— BEGIN —

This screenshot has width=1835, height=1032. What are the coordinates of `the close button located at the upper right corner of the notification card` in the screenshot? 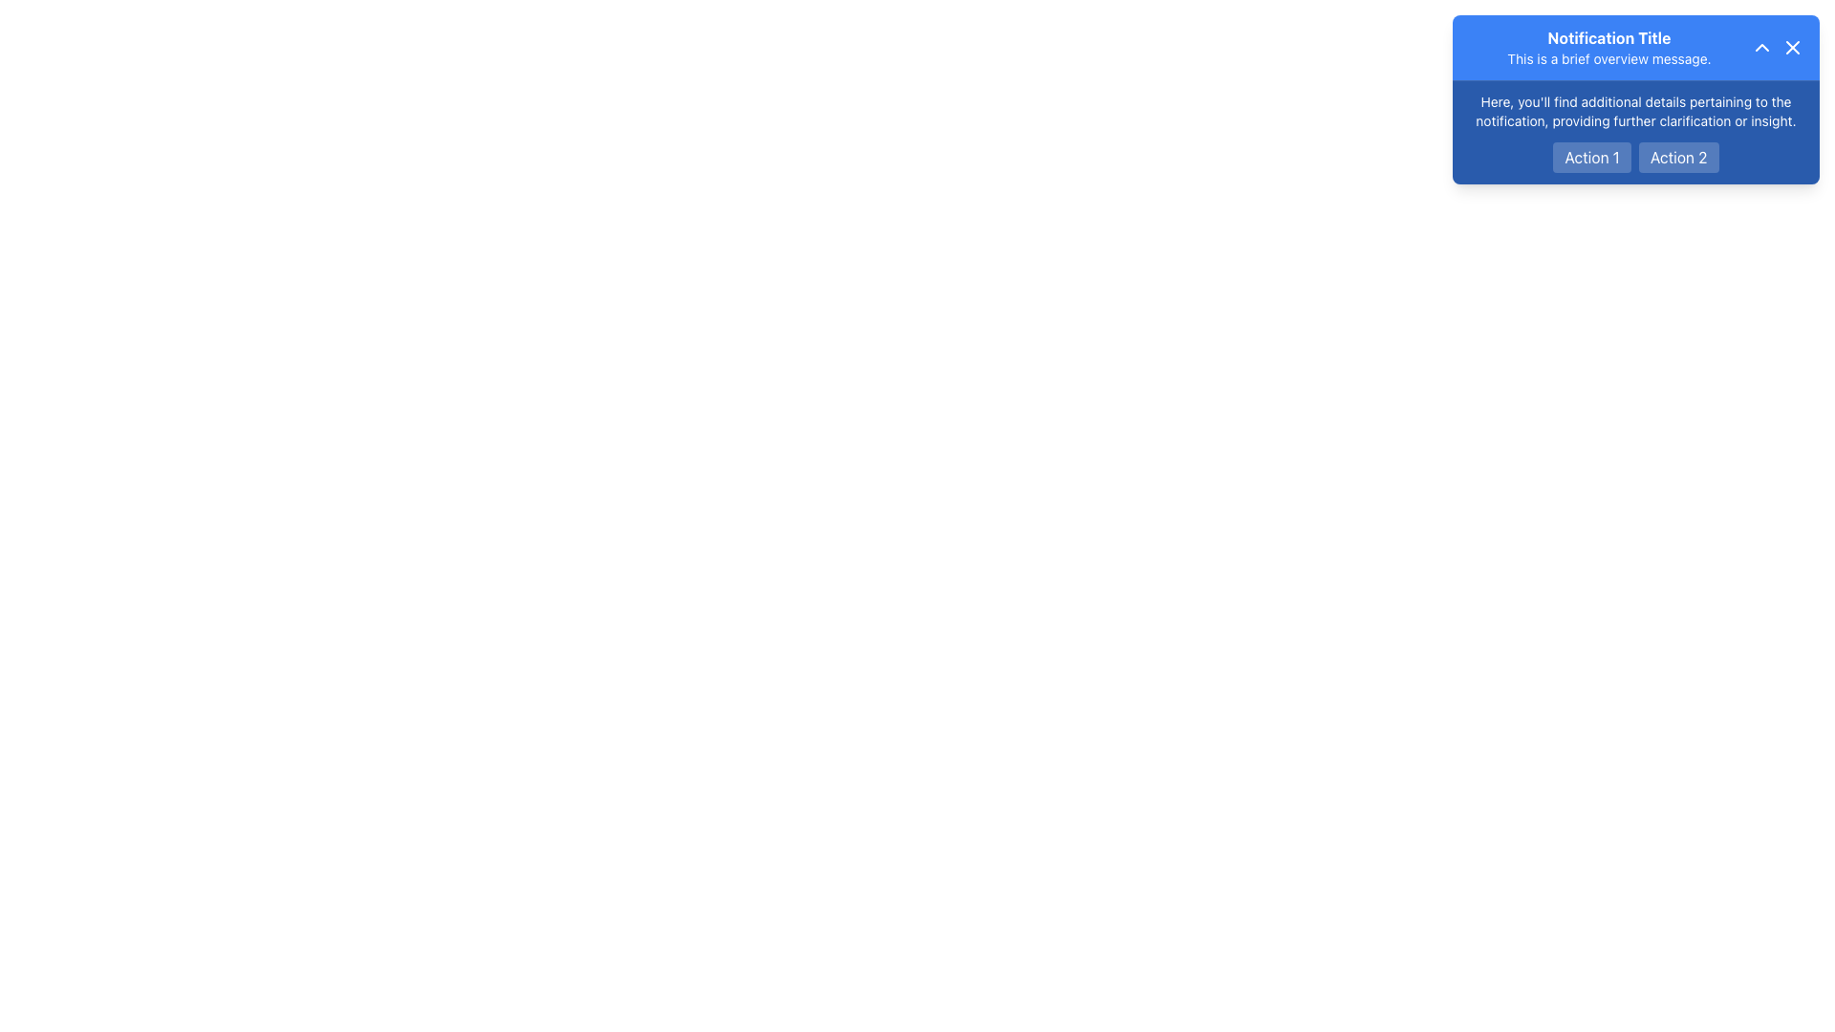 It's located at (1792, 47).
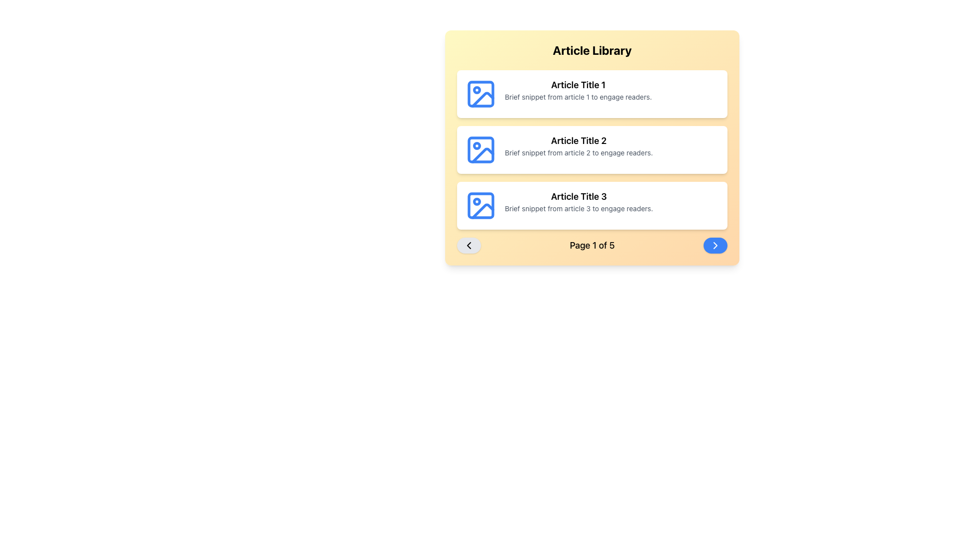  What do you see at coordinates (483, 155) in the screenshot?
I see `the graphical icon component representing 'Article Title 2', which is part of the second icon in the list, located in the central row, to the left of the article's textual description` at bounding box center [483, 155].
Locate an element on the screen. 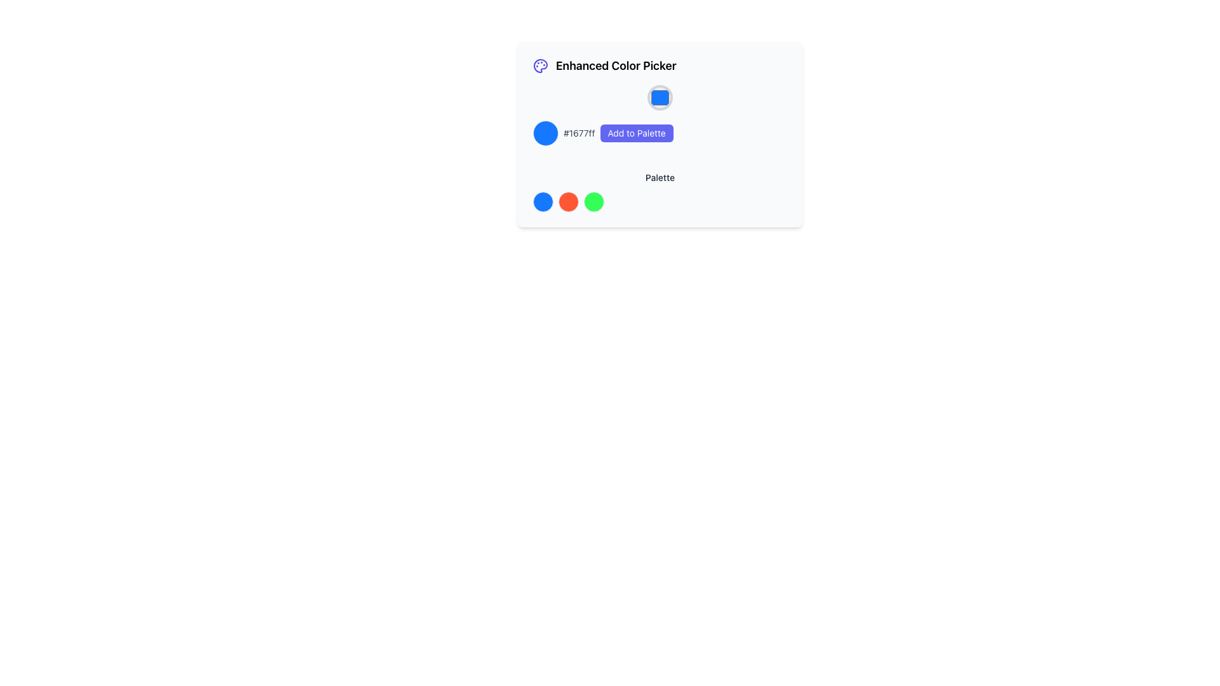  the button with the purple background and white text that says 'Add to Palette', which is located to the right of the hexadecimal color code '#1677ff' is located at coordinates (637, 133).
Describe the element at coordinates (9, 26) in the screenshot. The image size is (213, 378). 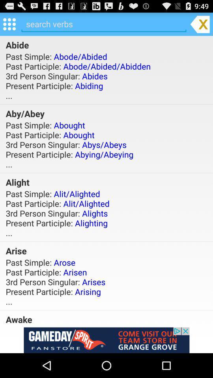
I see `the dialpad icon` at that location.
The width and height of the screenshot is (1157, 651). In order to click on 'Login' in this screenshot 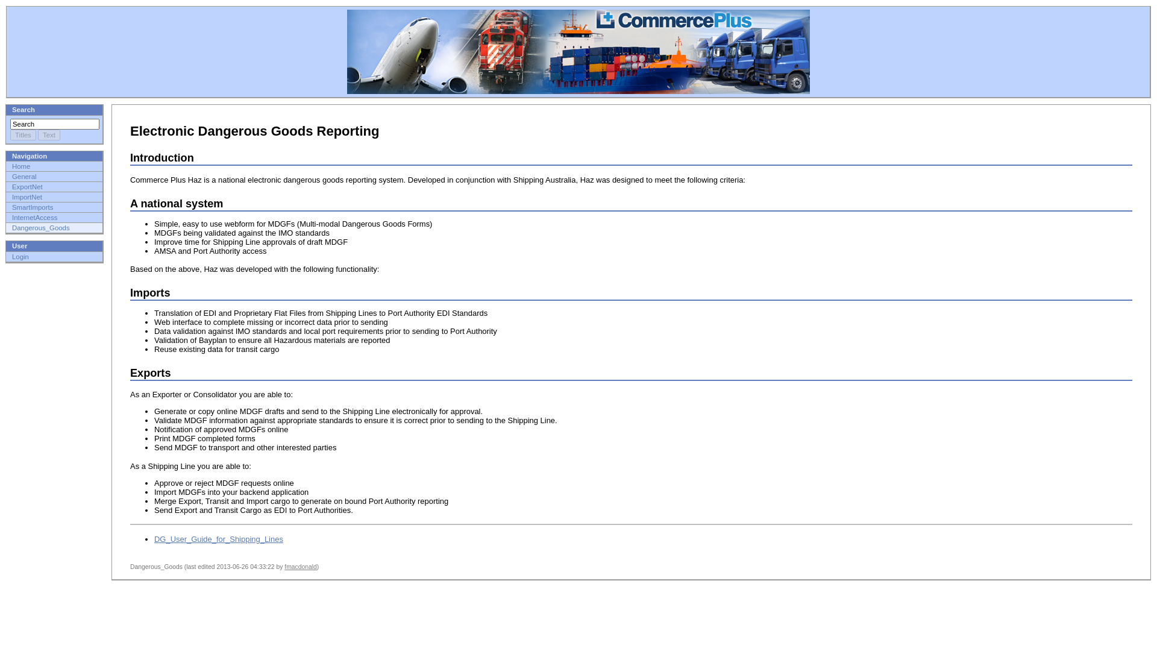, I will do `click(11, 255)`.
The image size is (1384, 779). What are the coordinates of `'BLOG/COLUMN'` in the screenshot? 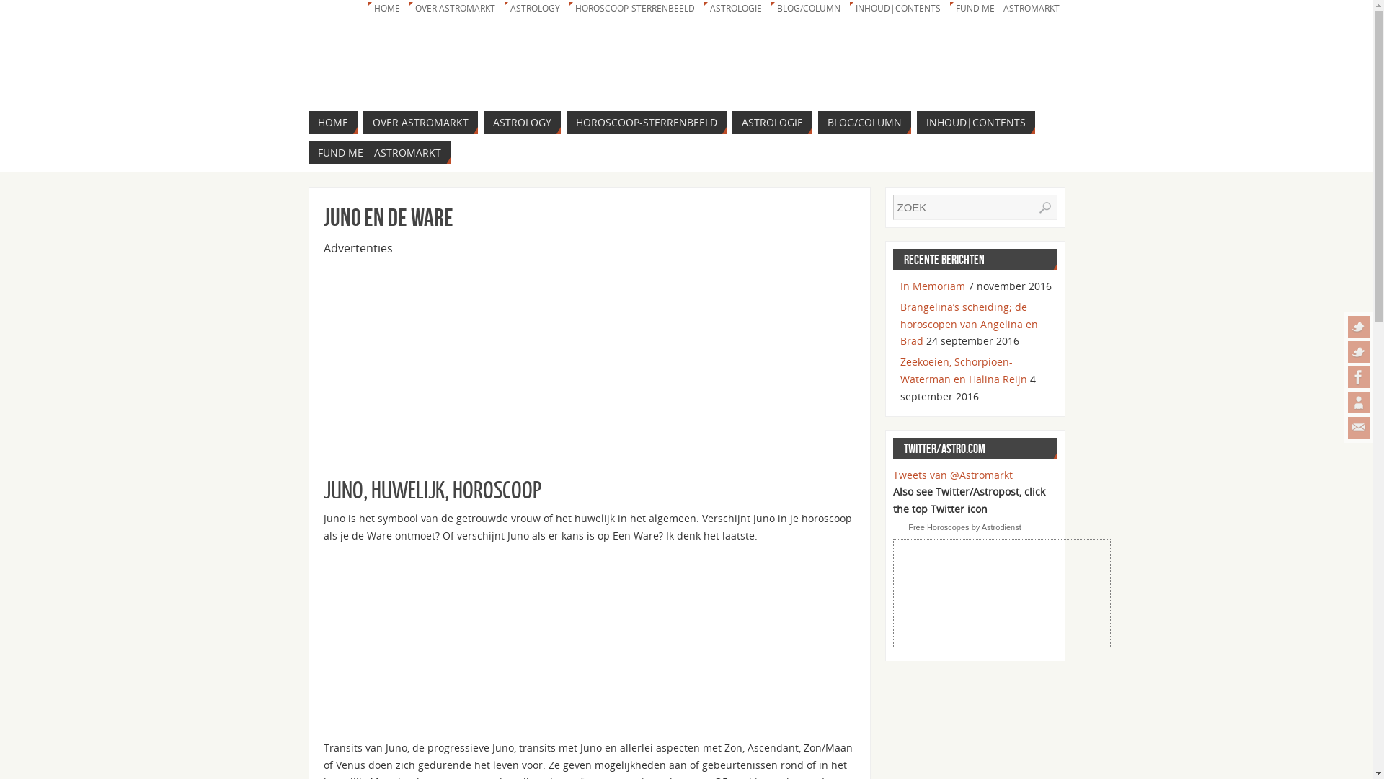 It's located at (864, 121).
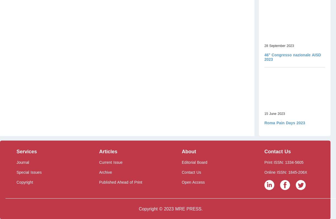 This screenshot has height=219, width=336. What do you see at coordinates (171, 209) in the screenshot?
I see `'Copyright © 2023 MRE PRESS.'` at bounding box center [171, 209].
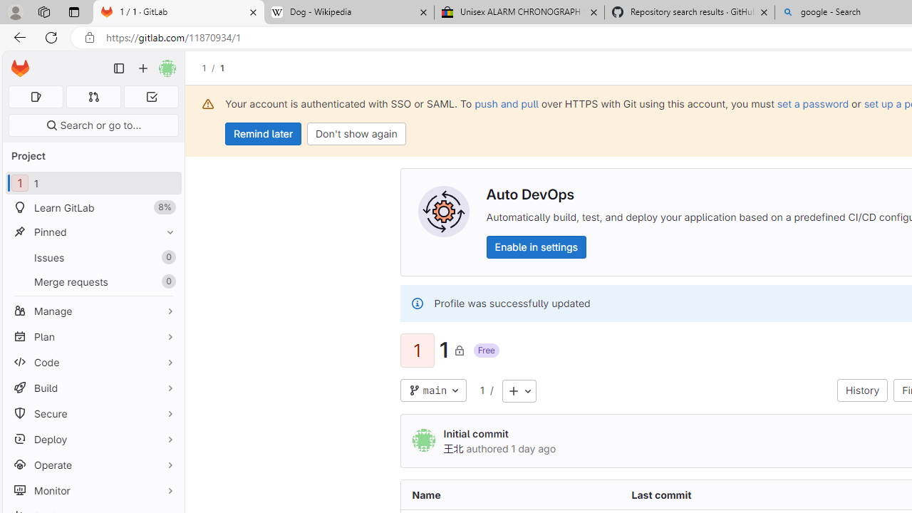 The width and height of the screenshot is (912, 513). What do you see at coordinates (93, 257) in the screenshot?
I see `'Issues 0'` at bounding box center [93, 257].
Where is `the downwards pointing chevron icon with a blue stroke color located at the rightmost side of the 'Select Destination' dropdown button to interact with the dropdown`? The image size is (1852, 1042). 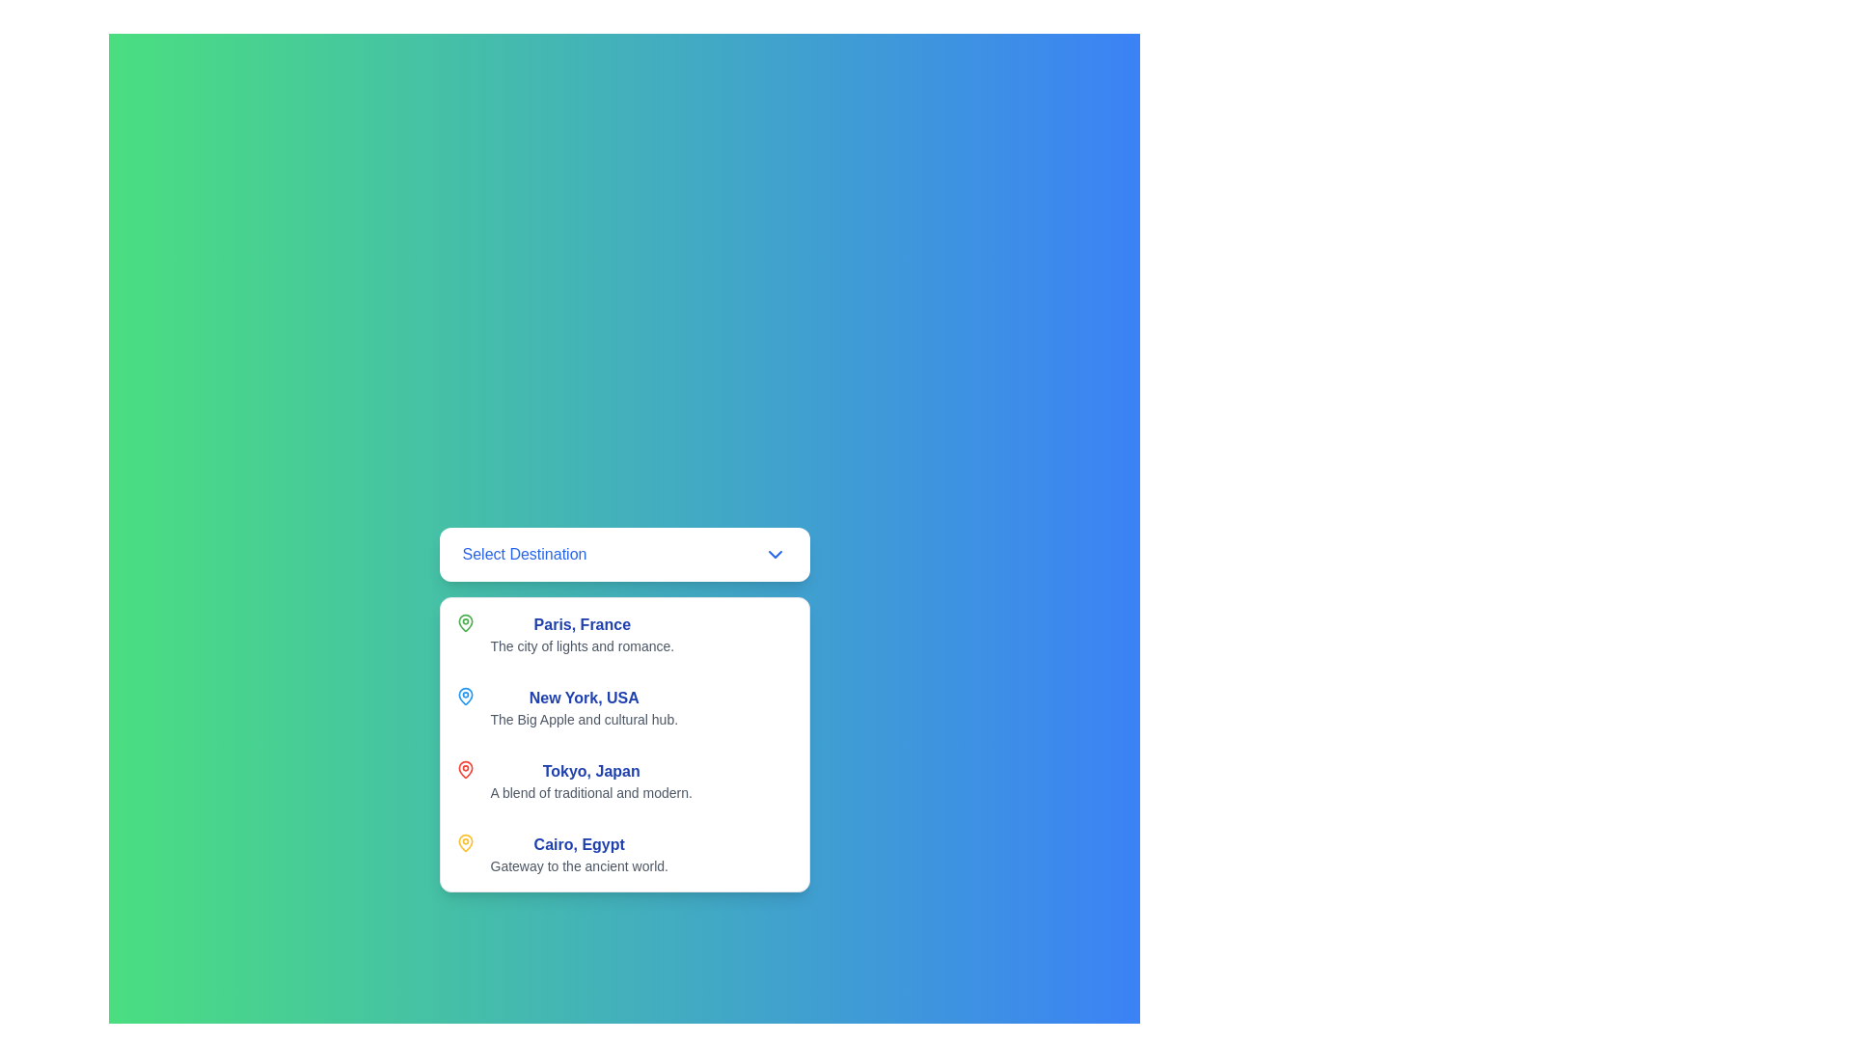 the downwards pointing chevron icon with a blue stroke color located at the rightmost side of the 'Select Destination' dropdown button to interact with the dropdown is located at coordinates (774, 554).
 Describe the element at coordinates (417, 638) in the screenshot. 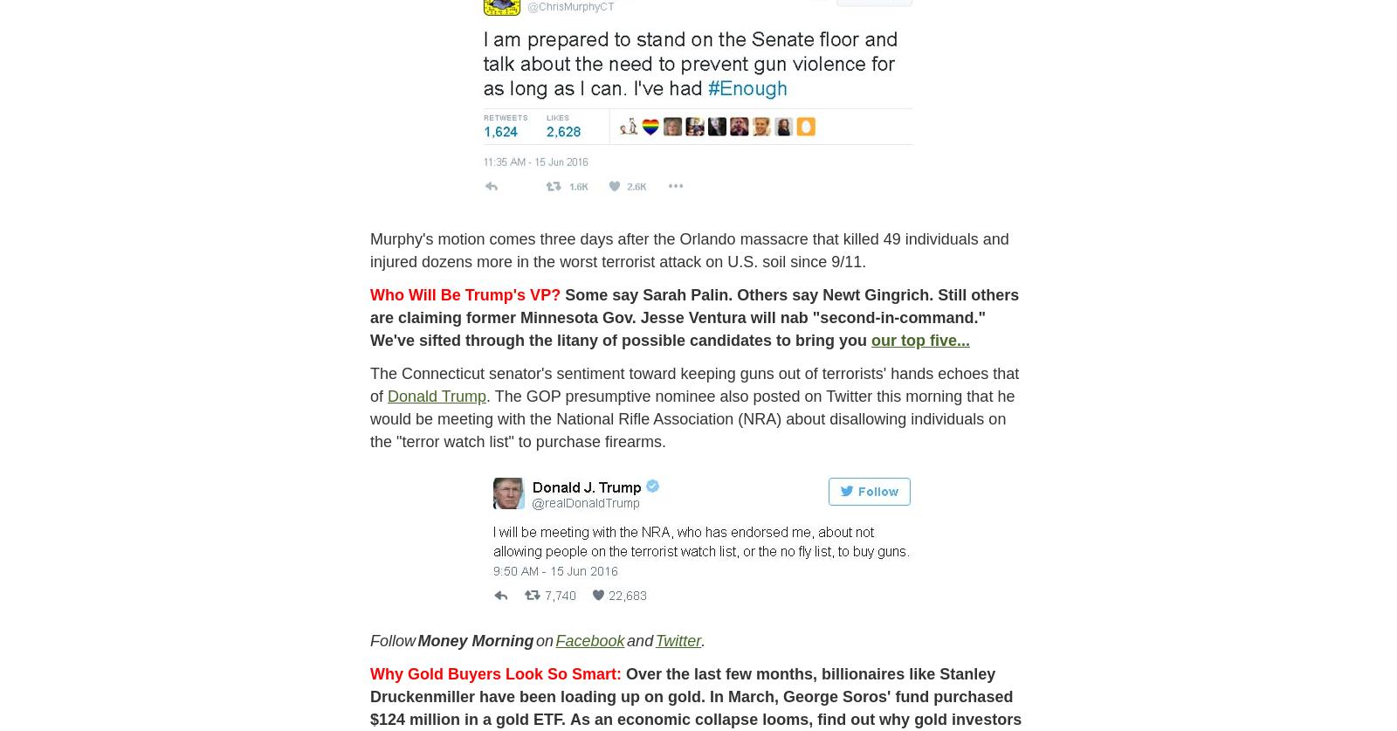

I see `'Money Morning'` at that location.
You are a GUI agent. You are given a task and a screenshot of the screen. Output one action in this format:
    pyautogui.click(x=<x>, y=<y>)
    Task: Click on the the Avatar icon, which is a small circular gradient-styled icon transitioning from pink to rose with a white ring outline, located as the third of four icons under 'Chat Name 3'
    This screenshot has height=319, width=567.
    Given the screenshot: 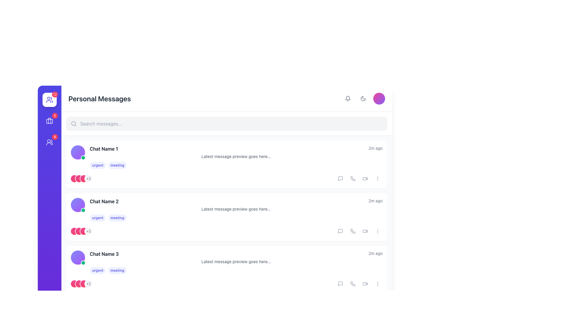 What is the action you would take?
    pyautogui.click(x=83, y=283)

— END —

Problem to solve:
Copy the lines of the listing above exactly, starting at the line that contains "You are a GUI" and ending at the line that contains "pyautogui.click(x=<x>, y=<y>)".

Written answer:
You are a GUI agent. You are given a task and a screenshot of the screen. Output one action in this format:
    pyautogui.click(x=<x>, y=<y>)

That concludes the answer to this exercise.